1. Field of the Invention
The present invention relates to a method of sequencing data inside the memory of an optical scanning device. More particularly, the present invention relates to a method of sequencing image data inside the memory of an optical scanner.
2. Description of Related Art
FIG. 1 is a block diagram showing the structural connection of various components inside a conventional optical scanning device. As shown in FIG. 1, the optical scanning device includes a charge-coupled device (CCD) 110, a multiplexer 120, an amplifier 130, an analogue-to-digital converter 140 and a buffer memory unit 150. In a scanning operation, the charge-coupled device 110 scans the brightness level of a scan object and converts the brightness level into an analogue voltage signal. The analogue voltage signal is output to the amplifier 130 according to the color sequence. The amplifier 130 amplifies the analogue voltage signal and passes the amplified signal to the analogue-to-digital converter 140. The analogue-to-digital converter 140 converts the amplified analogue voltage signal to a digital voltage signal and stores it inside the buffer memory unit 150.
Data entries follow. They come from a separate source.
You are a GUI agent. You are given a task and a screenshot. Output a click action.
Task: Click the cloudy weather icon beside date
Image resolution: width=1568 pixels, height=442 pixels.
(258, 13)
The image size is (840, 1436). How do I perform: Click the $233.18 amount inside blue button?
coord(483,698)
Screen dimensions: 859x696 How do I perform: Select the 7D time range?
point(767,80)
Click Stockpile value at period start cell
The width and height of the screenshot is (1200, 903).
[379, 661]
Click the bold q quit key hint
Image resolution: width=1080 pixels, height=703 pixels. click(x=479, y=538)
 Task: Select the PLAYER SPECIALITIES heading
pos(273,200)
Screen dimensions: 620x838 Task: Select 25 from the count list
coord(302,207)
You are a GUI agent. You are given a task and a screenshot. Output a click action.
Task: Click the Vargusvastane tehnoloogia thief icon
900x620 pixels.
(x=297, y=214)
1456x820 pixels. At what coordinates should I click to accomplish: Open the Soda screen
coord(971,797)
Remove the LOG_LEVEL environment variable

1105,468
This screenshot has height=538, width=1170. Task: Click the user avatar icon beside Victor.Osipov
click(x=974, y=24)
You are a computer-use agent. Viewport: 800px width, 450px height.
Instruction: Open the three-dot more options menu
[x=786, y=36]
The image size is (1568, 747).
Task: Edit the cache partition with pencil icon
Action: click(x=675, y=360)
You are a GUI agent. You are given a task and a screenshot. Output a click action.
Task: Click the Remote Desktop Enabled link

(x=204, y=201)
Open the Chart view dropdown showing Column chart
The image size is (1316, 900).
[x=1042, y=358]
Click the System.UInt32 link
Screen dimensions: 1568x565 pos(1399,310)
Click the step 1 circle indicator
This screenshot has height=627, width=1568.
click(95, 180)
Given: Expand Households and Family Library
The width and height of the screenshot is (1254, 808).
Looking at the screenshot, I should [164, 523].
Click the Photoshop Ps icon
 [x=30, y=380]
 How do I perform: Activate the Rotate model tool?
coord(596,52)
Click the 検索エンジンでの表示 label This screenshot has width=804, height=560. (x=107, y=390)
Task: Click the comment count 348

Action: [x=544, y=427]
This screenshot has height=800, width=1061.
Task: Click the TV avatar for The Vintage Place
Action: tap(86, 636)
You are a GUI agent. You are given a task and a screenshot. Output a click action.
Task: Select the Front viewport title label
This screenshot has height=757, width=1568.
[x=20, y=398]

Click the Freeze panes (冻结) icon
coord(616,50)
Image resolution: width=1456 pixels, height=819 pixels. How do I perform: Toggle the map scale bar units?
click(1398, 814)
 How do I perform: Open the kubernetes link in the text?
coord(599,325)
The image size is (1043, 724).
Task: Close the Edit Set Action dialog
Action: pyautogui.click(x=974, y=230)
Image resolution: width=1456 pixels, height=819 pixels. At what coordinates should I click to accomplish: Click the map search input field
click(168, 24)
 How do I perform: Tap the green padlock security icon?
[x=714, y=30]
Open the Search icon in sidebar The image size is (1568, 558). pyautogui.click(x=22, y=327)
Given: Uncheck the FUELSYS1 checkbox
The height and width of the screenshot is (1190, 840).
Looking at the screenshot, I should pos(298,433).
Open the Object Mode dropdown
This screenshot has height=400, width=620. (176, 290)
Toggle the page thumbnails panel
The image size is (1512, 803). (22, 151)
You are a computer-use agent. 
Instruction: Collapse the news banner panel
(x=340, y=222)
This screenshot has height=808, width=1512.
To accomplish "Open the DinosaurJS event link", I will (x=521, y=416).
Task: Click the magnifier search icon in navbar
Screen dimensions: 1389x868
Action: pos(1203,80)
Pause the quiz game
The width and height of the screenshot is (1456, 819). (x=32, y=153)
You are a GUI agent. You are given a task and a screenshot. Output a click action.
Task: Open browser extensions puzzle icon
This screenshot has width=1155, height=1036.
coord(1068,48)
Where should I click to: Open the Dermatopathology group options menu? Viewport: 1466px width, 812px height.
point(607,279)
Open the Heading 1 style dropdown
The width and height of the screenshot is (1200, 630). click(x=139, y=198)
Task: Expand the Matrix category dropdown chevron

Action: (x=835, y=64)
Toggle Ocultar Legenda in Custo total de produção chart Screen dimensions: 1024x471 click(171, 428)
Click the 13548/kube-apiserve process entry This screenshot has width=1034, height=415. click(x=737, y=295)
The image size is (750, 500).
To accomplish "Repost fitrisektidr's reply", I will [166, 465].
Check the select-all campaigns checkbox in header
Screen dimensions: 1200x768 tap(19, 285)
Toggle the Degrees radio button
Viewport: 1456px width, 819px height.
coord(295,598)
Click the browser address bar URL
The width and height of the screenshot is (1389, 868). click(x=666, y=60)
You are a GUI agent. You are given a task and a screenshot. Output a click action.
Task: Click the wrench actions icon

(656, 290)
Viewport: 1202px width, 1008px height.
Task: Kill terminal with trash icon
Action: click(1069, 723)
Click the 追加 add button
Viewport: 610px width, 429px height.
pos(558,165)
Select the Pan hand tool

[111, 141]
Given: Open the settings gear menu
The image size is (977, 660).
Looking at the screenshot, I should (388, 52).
According to the aforementioned data output and conversion system, if the line difference between sequential sensing rows for each color in the charge-coupled device 110 is k and the number of pixels is n, the digital voltage signals inside the buffer memory unit 150 are stored in a manner shown in FIG. 2. As shown in FIG. 2, Rij represents the brightness level of red color in the ith column and the jth pixel, Gij represents the brightness level of green color in the ith column and the jth pixel and Bij represents the brightness level of blue color in the ith column and the jth pixel.
In a conventional scanning system, the data stored up inside buffer memory unit 150 may be processed in two possible schemes. The data inside the buffer memory unit 150 may be directly output to a host computer or the data may be processed so that the color of various pixels are rearranged before outputting. Although the buffer memory unit 150 may output data a lot faster if the former scheme is used, necessary processing of image data inside the host computer is greatly increased. On the other hand, although the amount of processing inside the host computer is very much simplified in the latter scheme, data outputting rate from the buffer memory unit 150 slows down considerably. In other words, conventional image data sequencing methods lead to either post-processing complications or a slow down of the data transfer rate from the memory unit to the host system.